AHS leadership began to view the aging manor and its gardens as a drain on its ability to offer educational programs, including its National Children and Youth Garden Symposium, college internships and other horticultural programs, and considered its sale.

“For the past 50 years we have tried to both be a good steward of River Farm and advance our core mission without a lot of success,” Hayes told members in explaining reasons for the sale. “As expenses to maintain River Farm continued to grow, popular mission-based programs held across the nation have had to be canceled to meet our available revenue streams and even that was not enough.”

The idea to sell the place gathered momentum in 2019 under former AHS board chairs Amy Bolton and Erich Veitenheimer, and Mary Pat Matheson, a former AHS vice chair. But it wasn’t until the pandemic hit that the sale seemed urgent. Those in favor of a sale cited the drop in revenue from special events and an estimated $3 million in deferred capital maintenance.

Attorneys race to save River Farm

When the vote was taken in September, a majority went along with the plan, and set an ambitious deadline to conclude a deal.

Soon after the vote, however, several board members regretted their decision. One board member said that it wasn’t clear that the AHS would be dissolved into the APGA until after the board member inspected the merger’s letter of intent. Another thought his vote authorized exploration of a possible sale, not the sale itself.

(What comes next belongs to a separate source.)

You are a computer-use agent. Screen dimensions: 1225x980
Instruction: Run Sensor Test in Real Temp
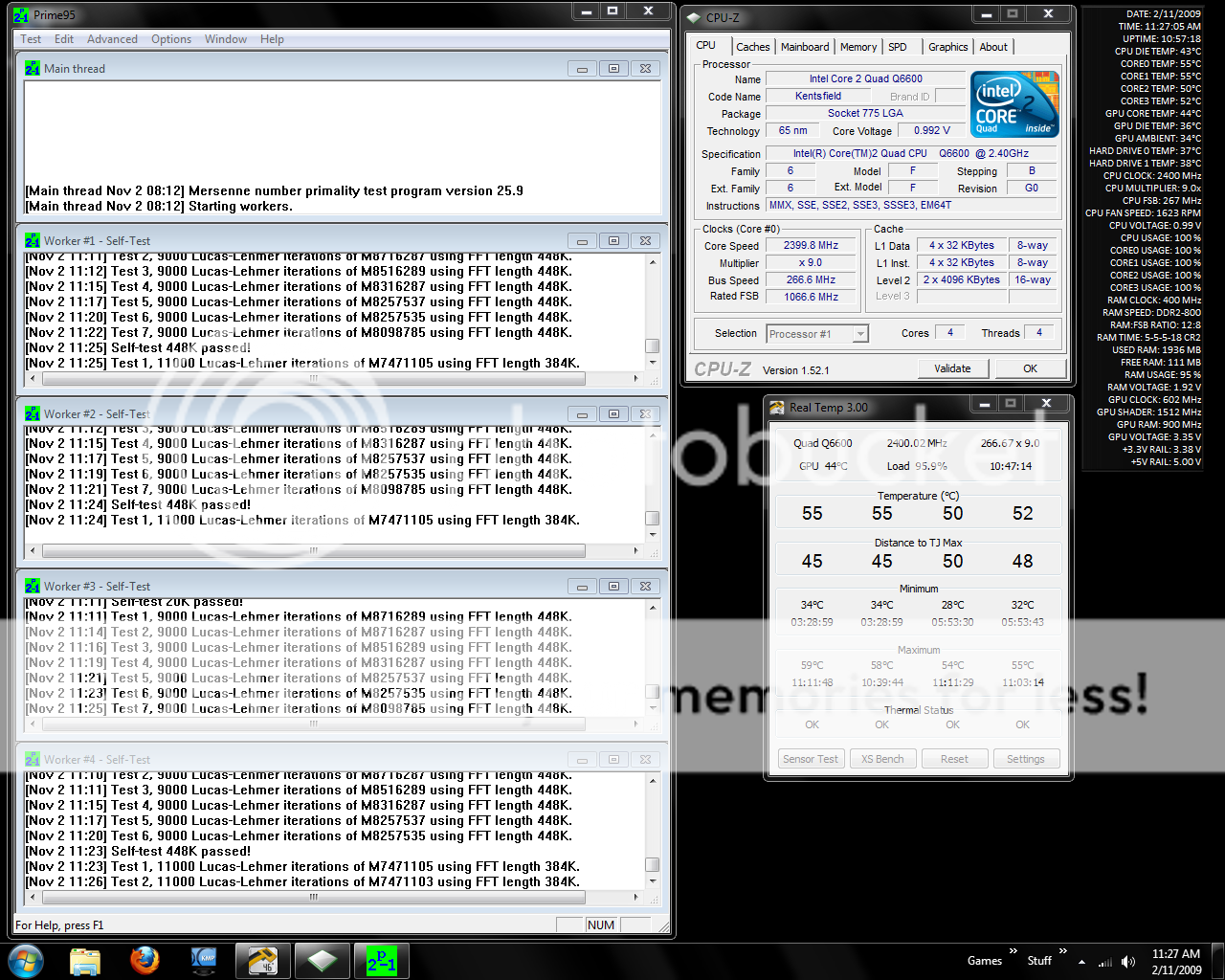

“I drank the Kool-Aid,” the second board member said.

Others, combing through public records, wondered whether ties between some AHS board members and officers and the APGA affected their support for selling River Farm and merging with the APGA.

Matheson, for example, had been the APGA’s previous president. Bolton was a program manager at the United States Botanic Garden when the Botanic Garden partnered with the APGA on a $378,000 cooperative agreement to support urban agricultural programs during the pandemic. A spokesman for the U.S. Botanic Garden said Bolton reported the conflict to her employer “and abstained from all AHS-APGA votes.”

Cindy Tyler, an AHS board member who supported the sale and the merger, is a principal at Terra Design Studios, a Pittsburgh-based landscape design firm whose website acknowledges a long-standing relationship with the APGA. The association lists the firm as one of its preferred providers.

Matheson, who is president and chief executive of the Atlanta Botanical Garden, and Veitenheimer, an attorney with expertise in patenting genetically modified plants, declined to comment. Bolton and Tyler did not respond to emails and phone calls seeking comment.

By October, the AHS announced that the merger with the APGA was out but the sale would go forward.